С лаской, терпением и чуткостью они заглядывали в маленькое сердечко, умели все понять, почувствовать за своего малыша, утешить его детские горести, прельстив чем-нибудь светлым, заманчивым.
– Мы должны быть их самыми близкими, снисходительными, терпеливыми друзьями, – всегда говаривала Анна Николаевна. – Кто, кроме нас, родителей, может больше любить, желать добра, понимать, а потому и прощать слабости этих крошек? Ведь это же кусочки нас самих, маленькие «мы», с частичками нашей души, наших же недостатков.
И действительно, дети Трояновых с малых лет чувствовали своим детским сердцем, в ком состоит их надежная опора, источник их благополучия. С открытой душой бросались они каждое утро на шею отцу и матери. Может быть, слишком порывисто, слишком шумно и недостаточно почтительно обращались они с родителями, всячески тормоша их. Некоторые чопорные мамаши осуждали Трояновых за такое «свободное воспитание», но результатом его было то, что малым и большим легко и привольно жилось и дышалось в этой семье.
При наличии в доме посторонних, однако, соблюдались установленные правила этикета: дети чинно сидели за столом, не позволяя себе вмешиваться в общий разговор, выражать свое мнение, и отвечали лишь на задаваемые им старшими вопросы. Но когда за обедом оставались только «свои», нередко раздавались веселые, молодые голоса, то смеющиеся, то спорящие о чем-нибудь. Впрочем, теперь, за исключением семилетнего черноглазого и краснощекого Бори, все члены семьи Трояновых из детского возраста перешли уже в юный.
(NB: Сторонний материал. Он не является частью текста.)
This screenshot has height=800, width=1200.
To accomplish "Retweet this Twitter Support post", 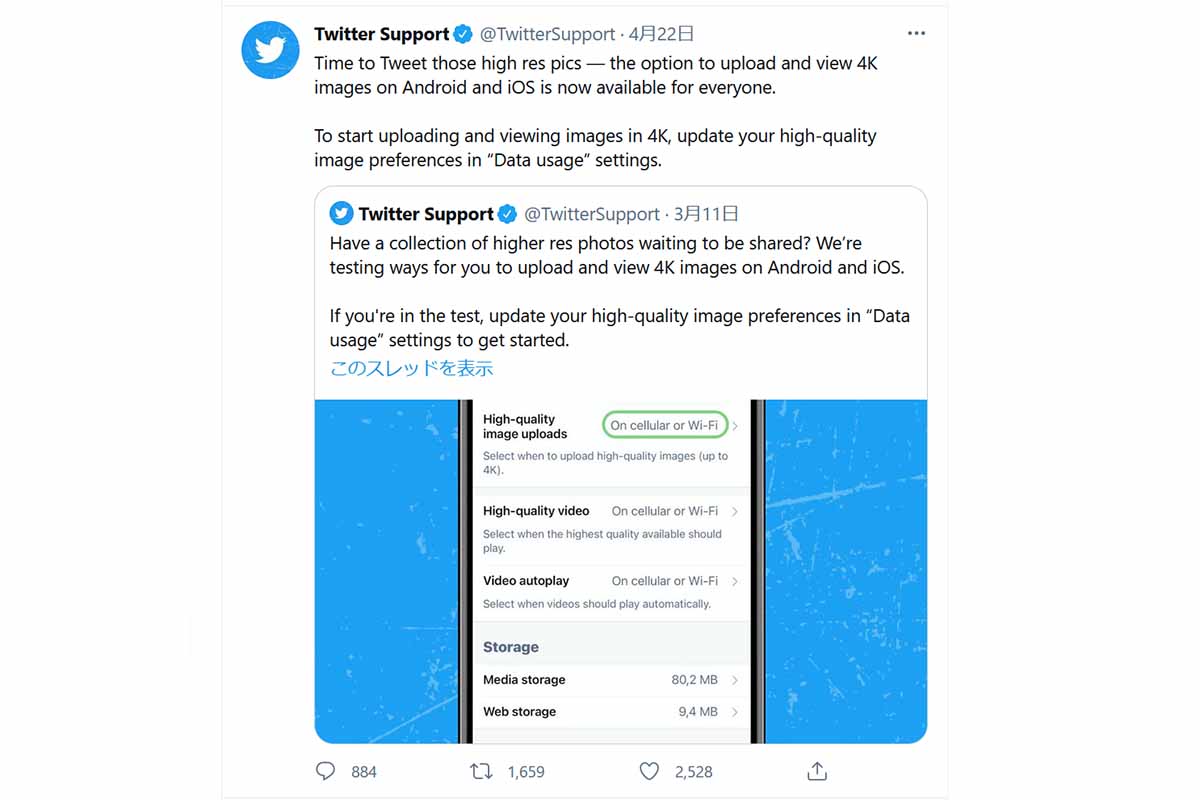I will point(481,771).
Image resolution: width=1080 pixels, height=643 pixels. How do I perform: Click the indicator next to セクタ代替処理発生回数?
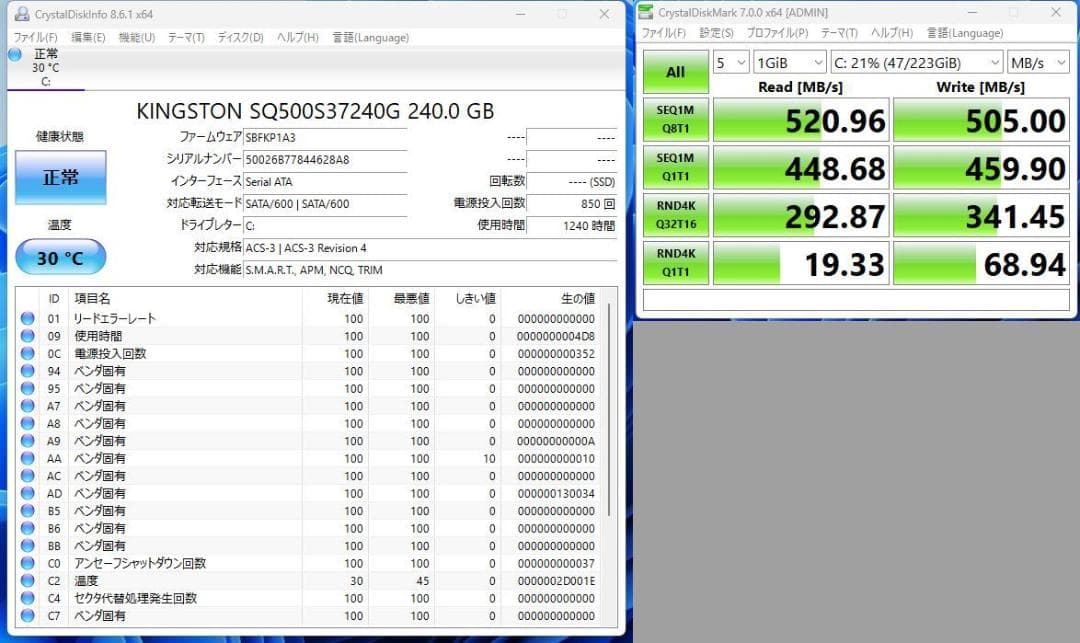click(x=27, y=598)
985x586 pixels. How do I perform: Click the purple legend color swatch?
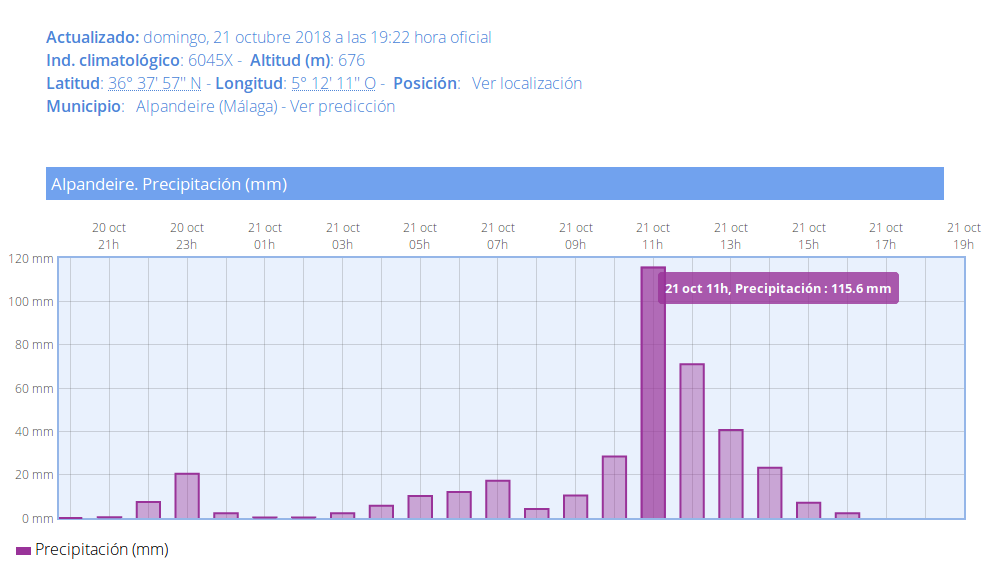pos(23,550)
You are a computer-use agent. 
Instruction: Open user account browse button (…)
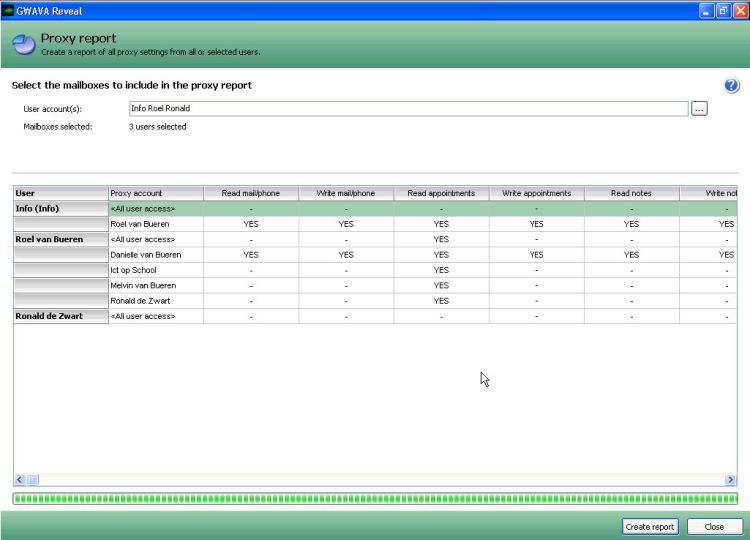click(699, 108)
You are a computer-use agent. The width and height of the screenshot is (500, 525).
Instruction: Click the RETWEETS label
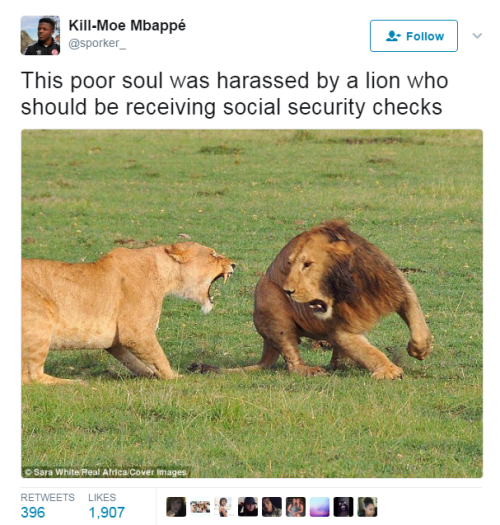(x=48, y=497)
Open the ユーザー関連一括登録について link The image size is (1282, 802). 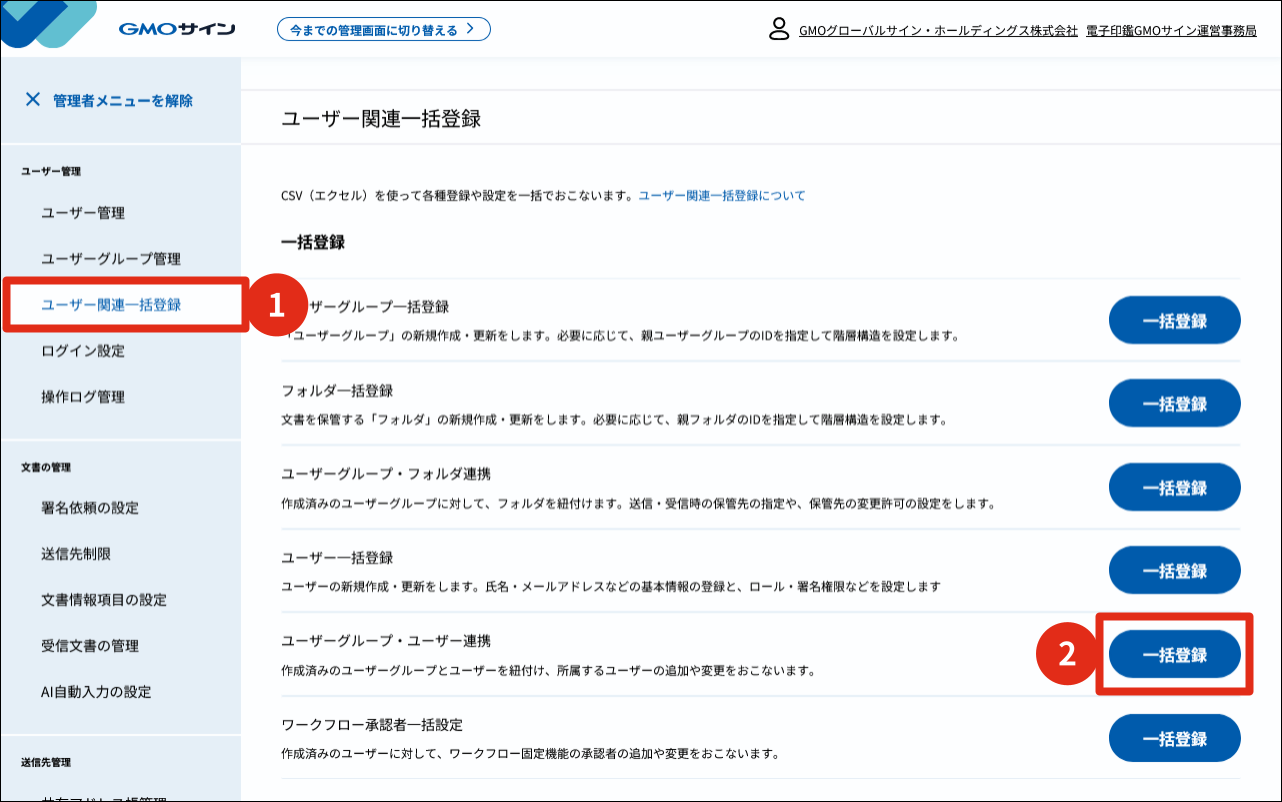721,196
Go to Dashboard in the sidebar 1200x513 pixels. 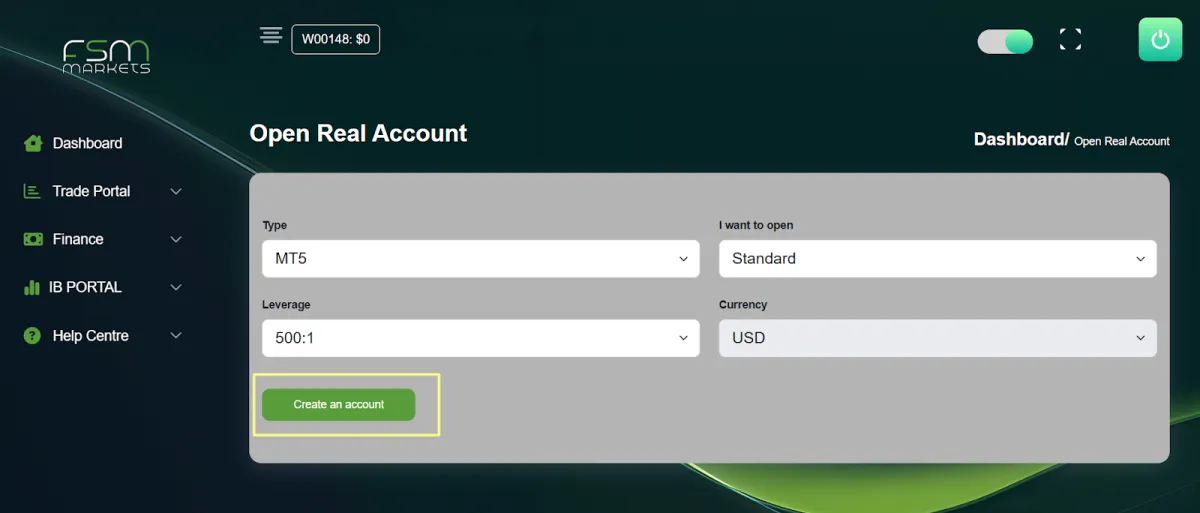click(x=87, y=143)
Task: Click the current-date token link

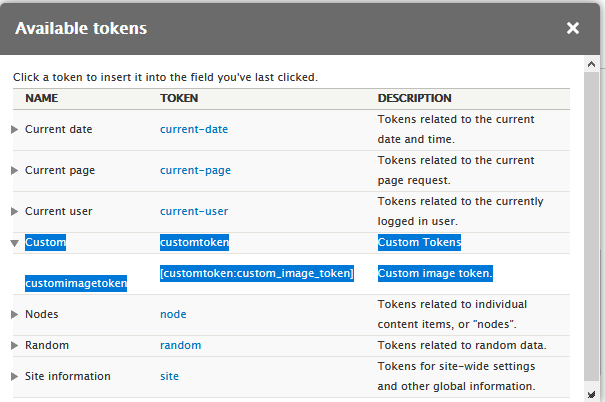Action: 194,129
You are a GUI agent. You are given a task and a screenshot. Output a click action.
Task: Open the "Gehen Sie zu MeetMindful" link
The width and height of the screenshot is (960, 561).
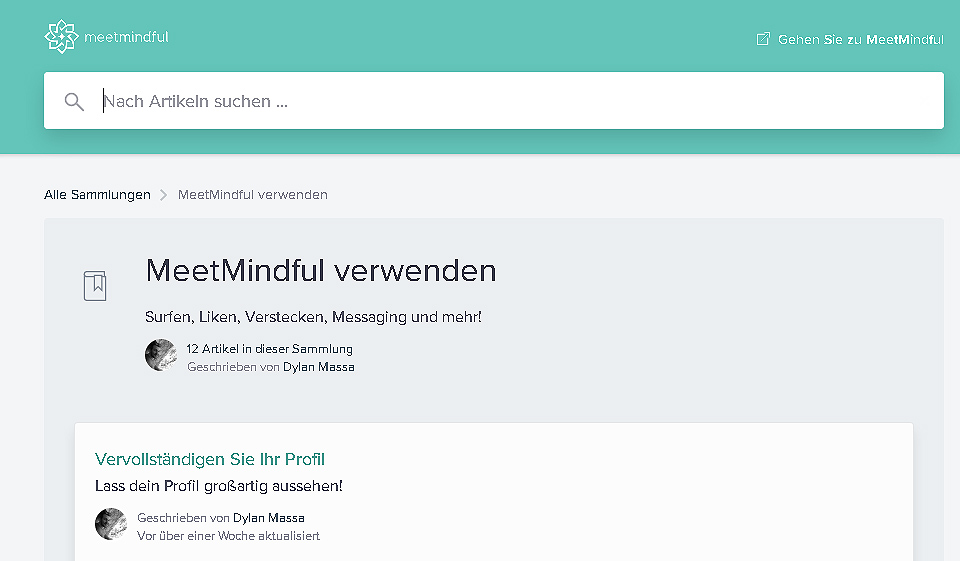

Старшей дочери, Китти, исполнилось недавно девятнадцать лет. Такая же белокурая, синеглазая, стройная и красивая, как мать, она и характером сильно напоминала ее. Спокойная, выдержанная, вдумчивая, очень добрая, она выросла, не доставив матери забот и огорчений ни капризами, ни какими-либо взбалмошными выходками; она с детства даже никогда не хворала.
– Окропил Христос душу чистую росой иорданской, – радостно и благоговейно проговорила няня Василиса, когда шестого января родилась Китти.
– В Крещение Господне, в праздник Богоявленский на свет народилась, всей Святой Троицей благословенная. Великое это счастье, великая это милость, коль Господь кому в такой день на свет явиться приведет; вся жизнь ему радостью будет, – пророчила старушка.
– А что, матушка Анна Николаевна, растет – дай ей Бог в добрый час – Богоявленочка наша? Как цветок под росой! Недаром сказывала я тебе, – любовно оглядывая подраставшую девочку, самодовольно говаривала няня.
Пророческие ее слова как будто действительно сбывались.